## RECORDS PROVIDED
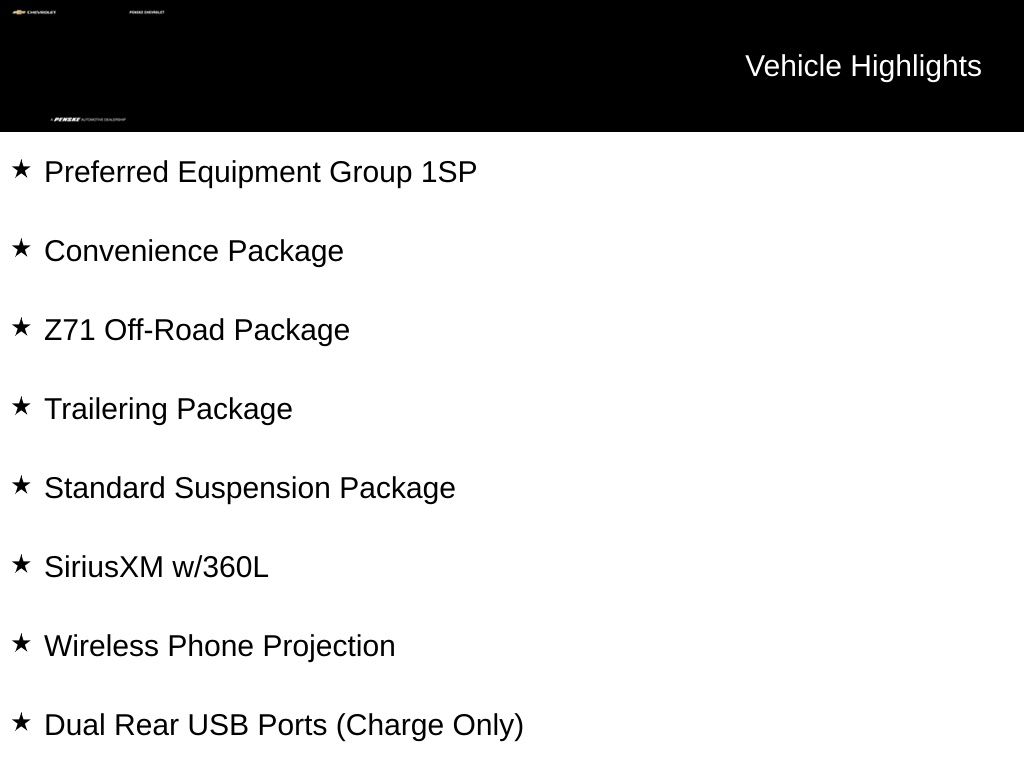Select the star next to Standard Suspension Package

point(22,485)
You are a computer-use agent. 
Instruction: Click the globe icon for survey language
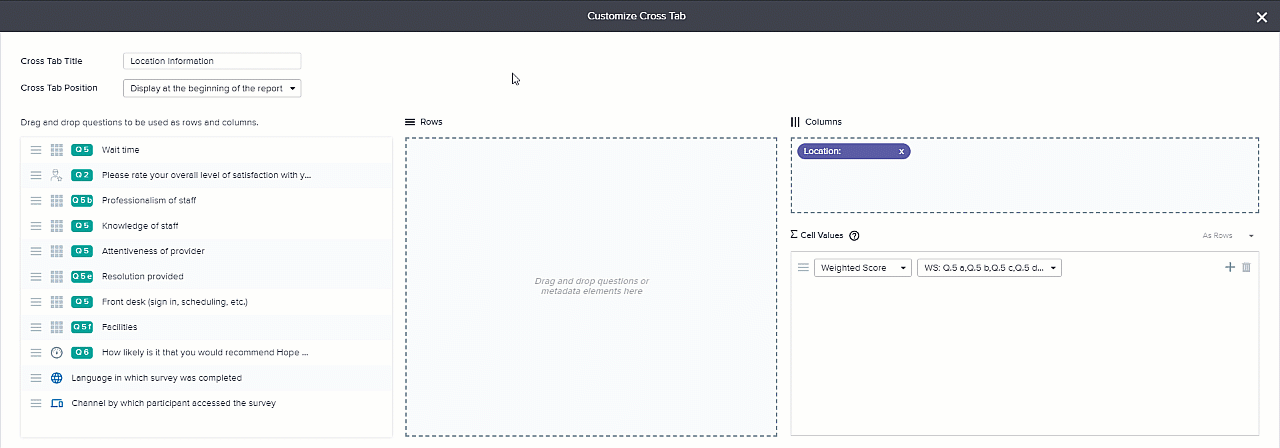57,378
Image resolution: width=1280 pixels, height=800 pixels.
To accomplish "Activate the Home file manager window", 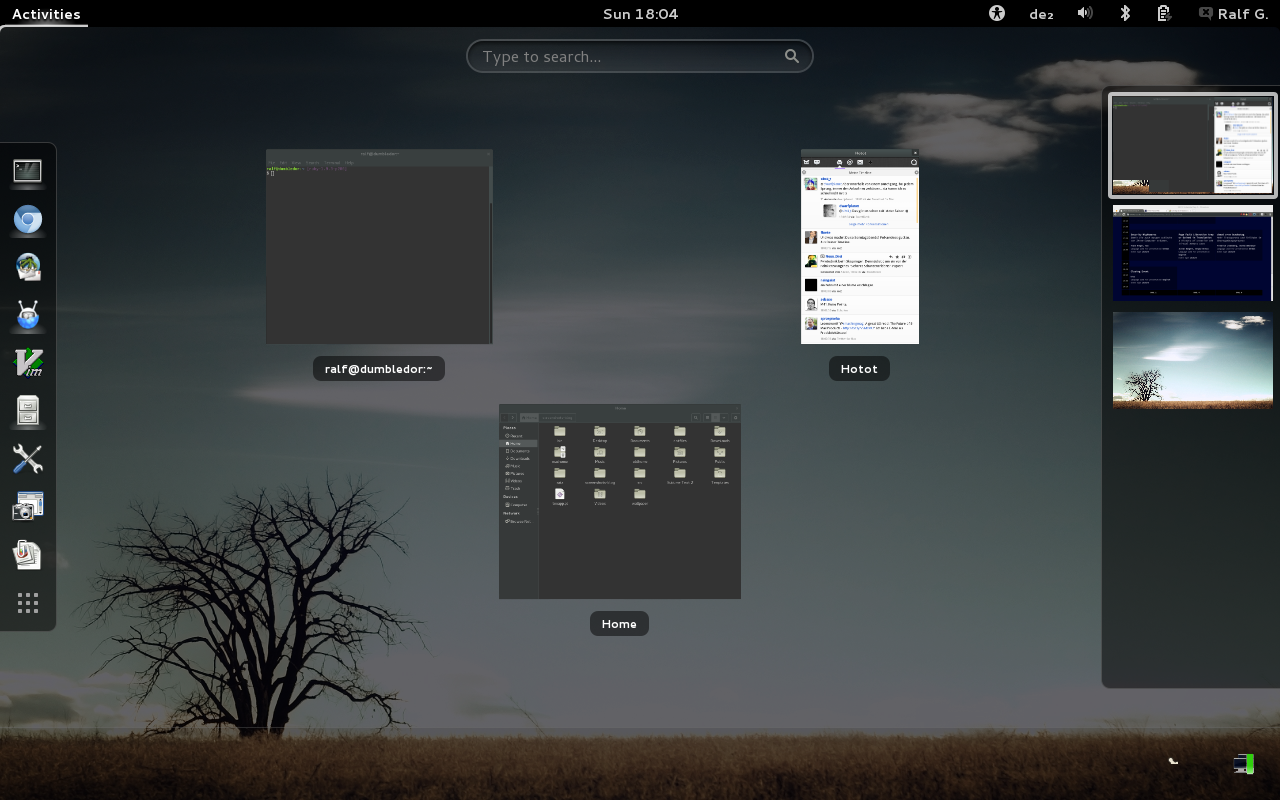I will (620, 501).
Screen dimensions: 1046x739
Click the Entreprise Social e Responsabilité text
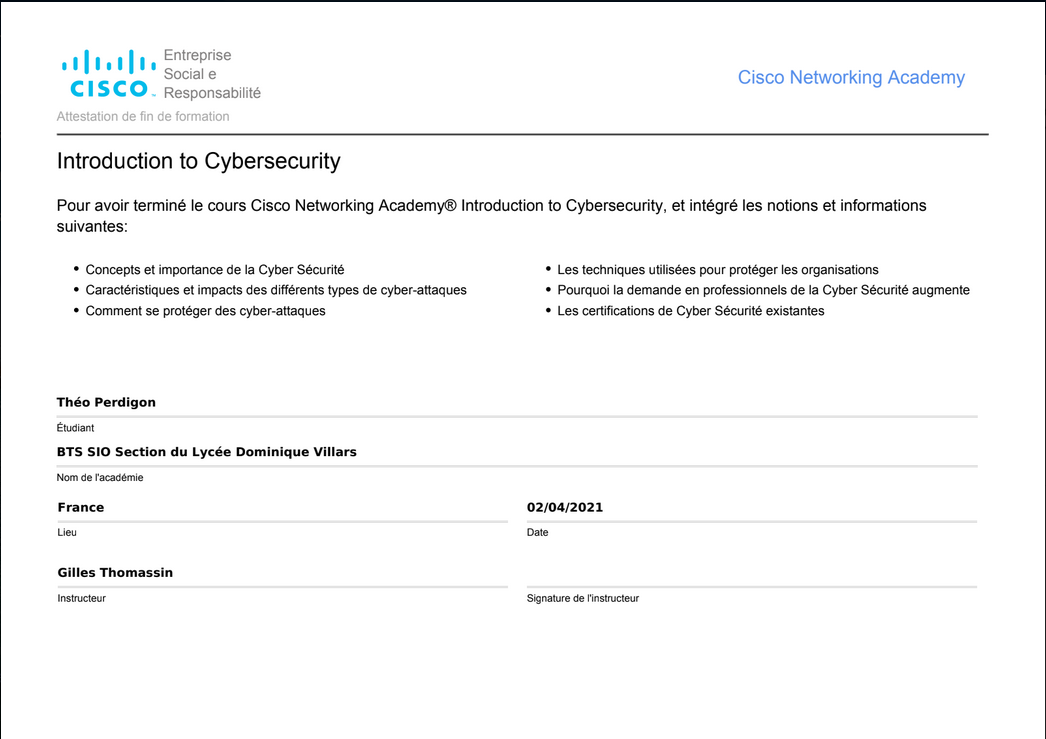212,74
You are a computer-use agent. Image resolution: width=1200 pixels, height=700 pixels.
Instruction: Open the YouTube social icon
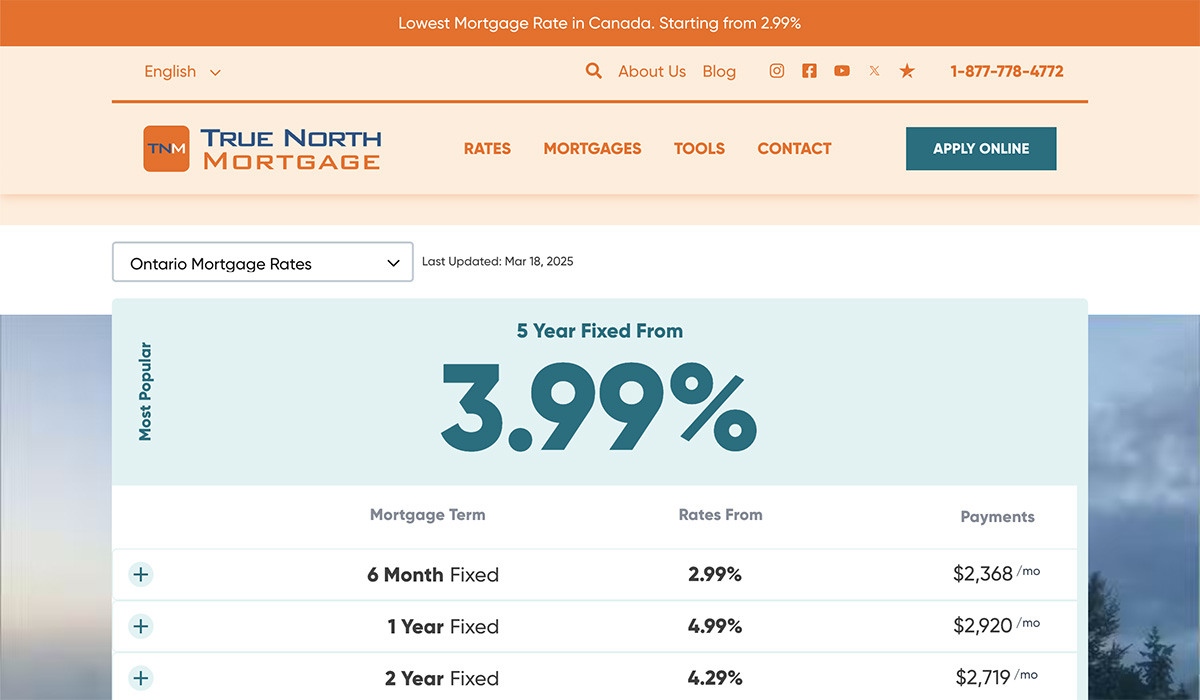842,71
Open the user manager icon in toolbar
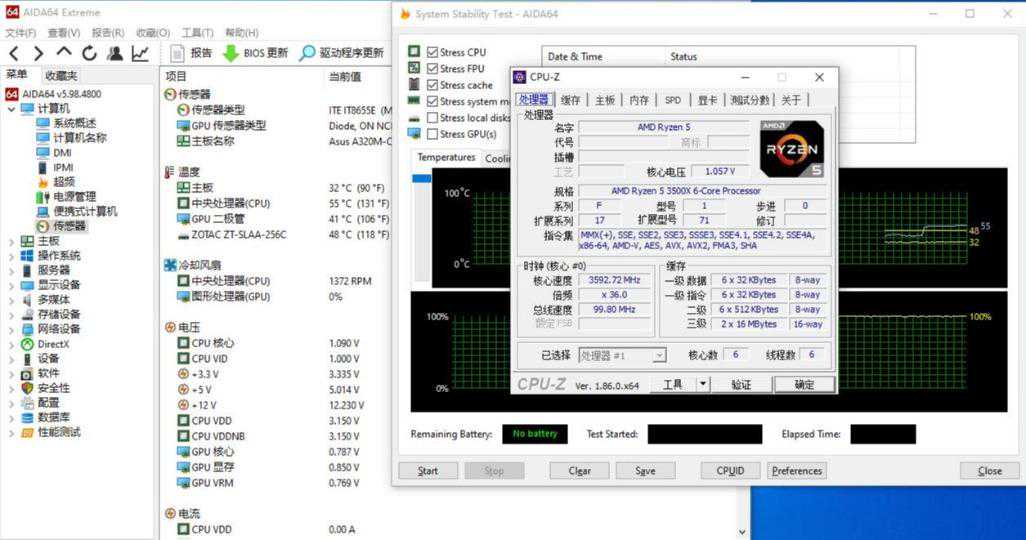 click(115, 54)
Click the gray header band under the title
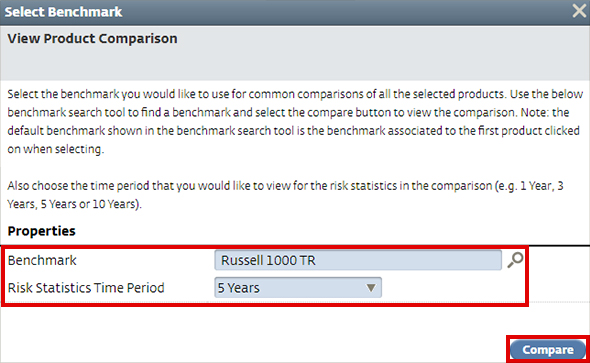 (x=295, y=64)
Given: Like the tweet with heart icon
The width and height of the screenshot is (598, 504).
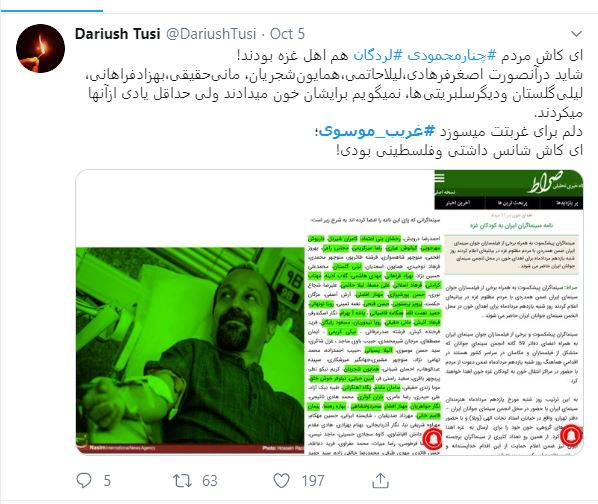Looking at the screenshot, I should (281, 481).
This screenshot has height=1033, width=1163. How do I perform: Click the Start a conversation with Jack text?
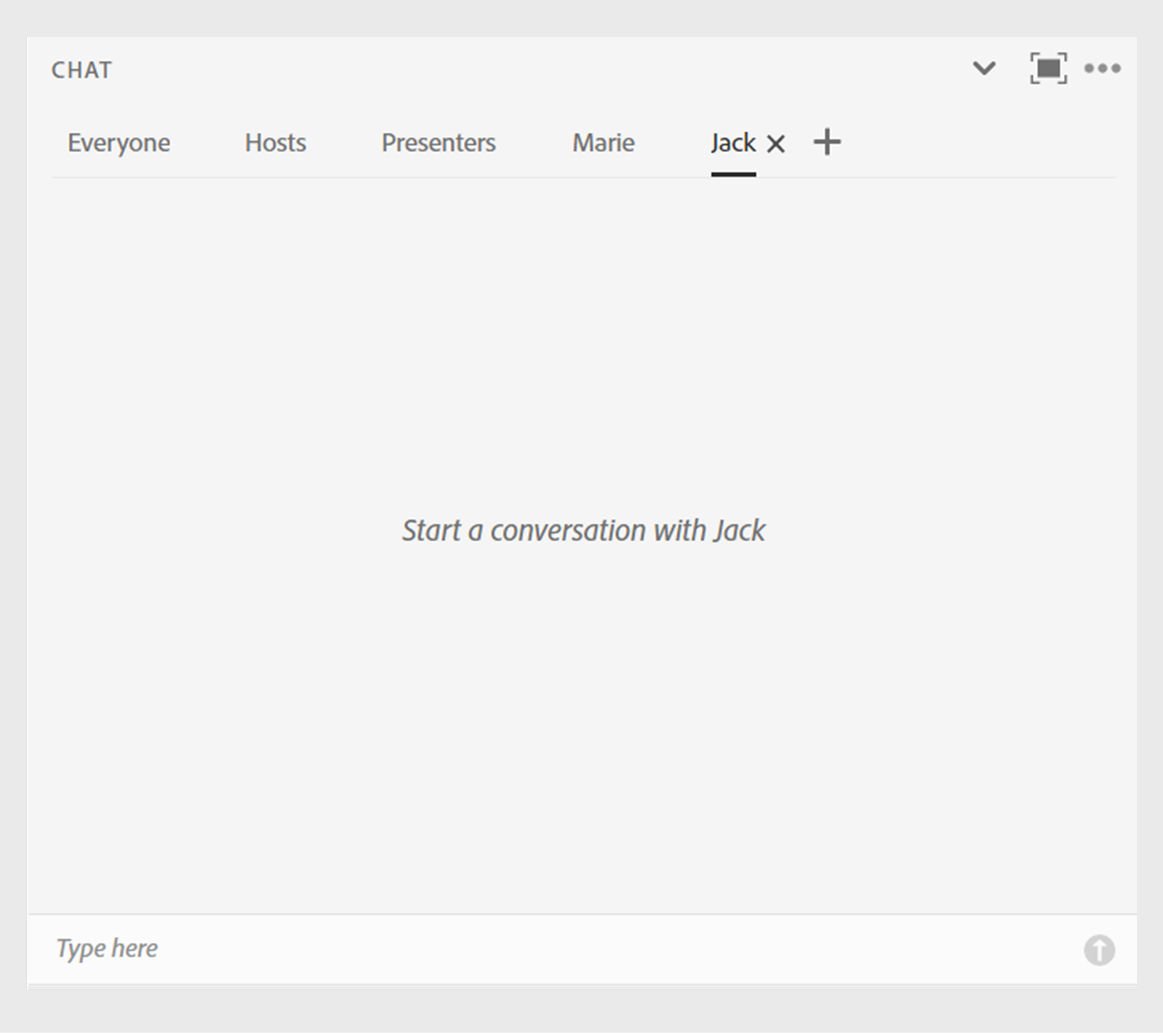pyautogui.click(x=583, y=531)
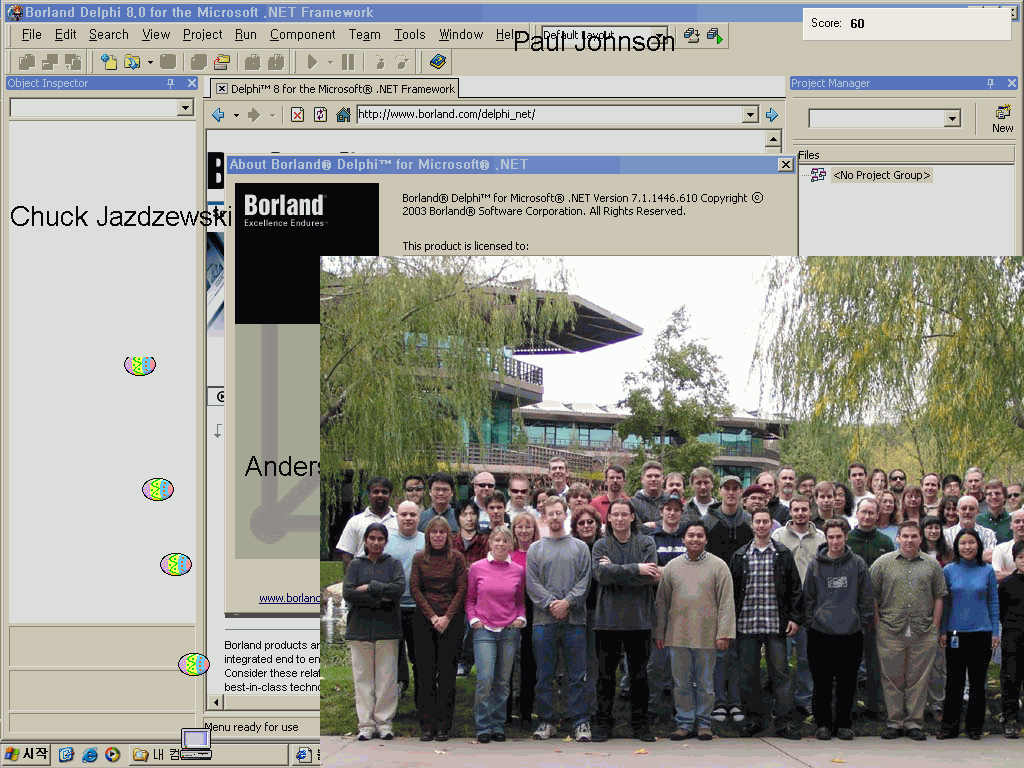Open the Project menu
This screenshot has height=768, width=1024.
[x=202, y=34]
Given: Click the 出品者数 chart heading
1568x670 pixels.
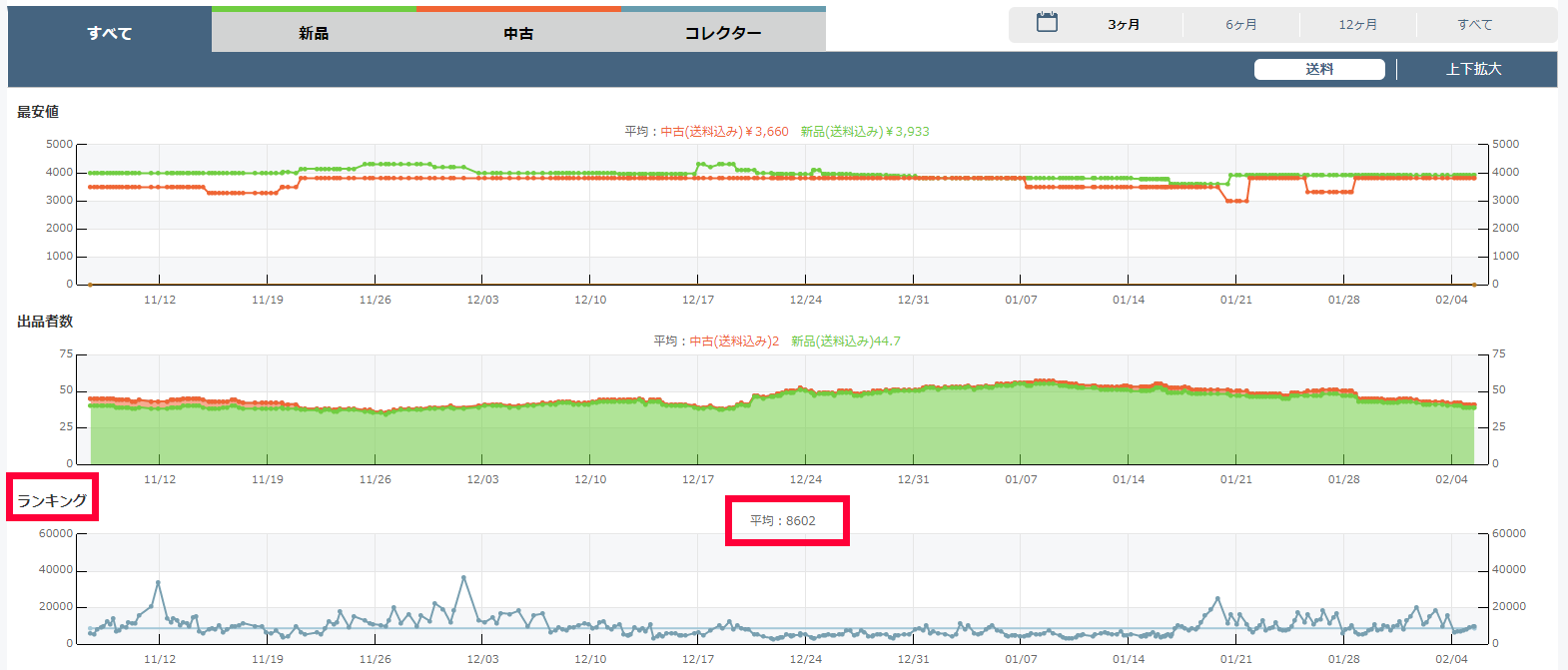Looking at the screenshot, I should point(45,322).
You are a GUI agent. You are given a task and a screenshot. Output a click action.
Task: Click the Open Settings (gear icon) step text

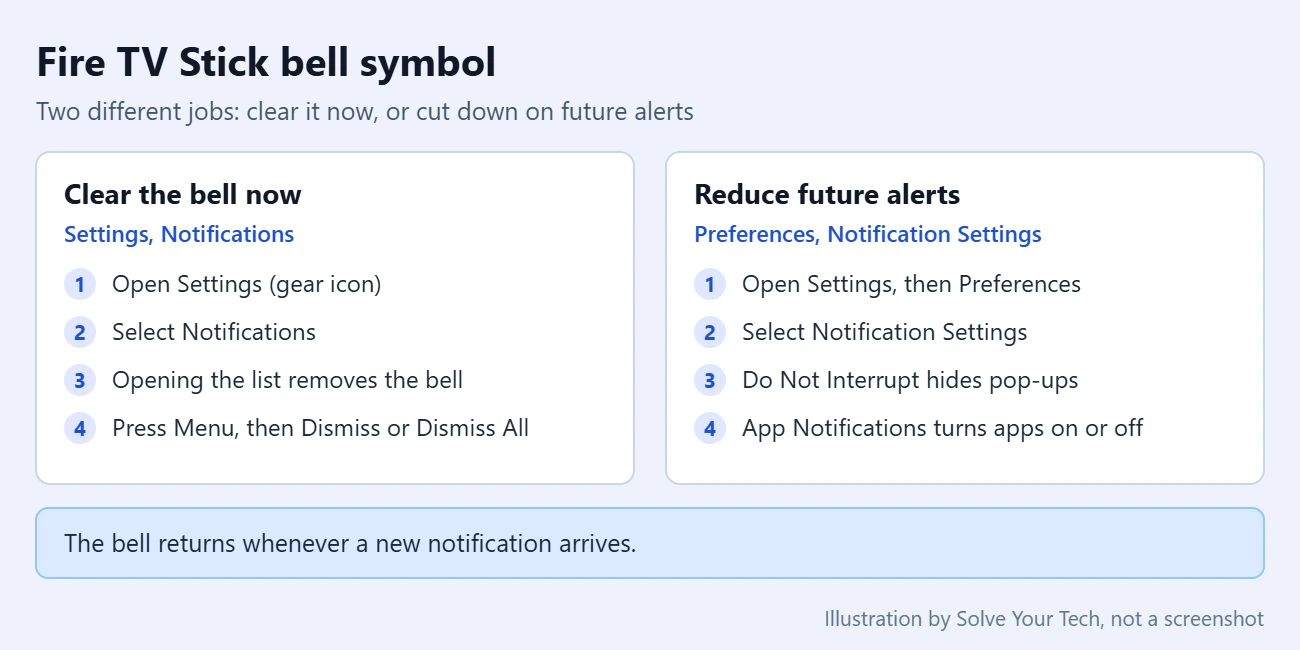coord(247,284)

## EXERCISE INSTRUCTIONS
Restate word for word the lines from the line with "Click the gray header band under the title" to the last line of the records above, inclusive, and omit every picture.

## RESPONSE
Click the gray header band under the title
 (x=295, y=64)
Given: Like the tweet with heart icon
The width and height of the screenshot is (598, 504).
Looking at the screenshot, I should (281, 481).
This screenshot has height=1033, width=1163. How do I perform: Click the Start a conversation with Jack text?
pyautogui.click(x=583, y=531)
Open the Project menu
This screenshot has height=768, width=1024.
[x=202, y=34]
Given: Click the 出品者数 chart heading
1568x670 pixels.
Looking at the screenshot, I should point(45,322).
You are a GUI agent. You are given a task and a screenshot. Output a click action.
Task: Click the Open Settings (gear icon) step text

coord(247,284)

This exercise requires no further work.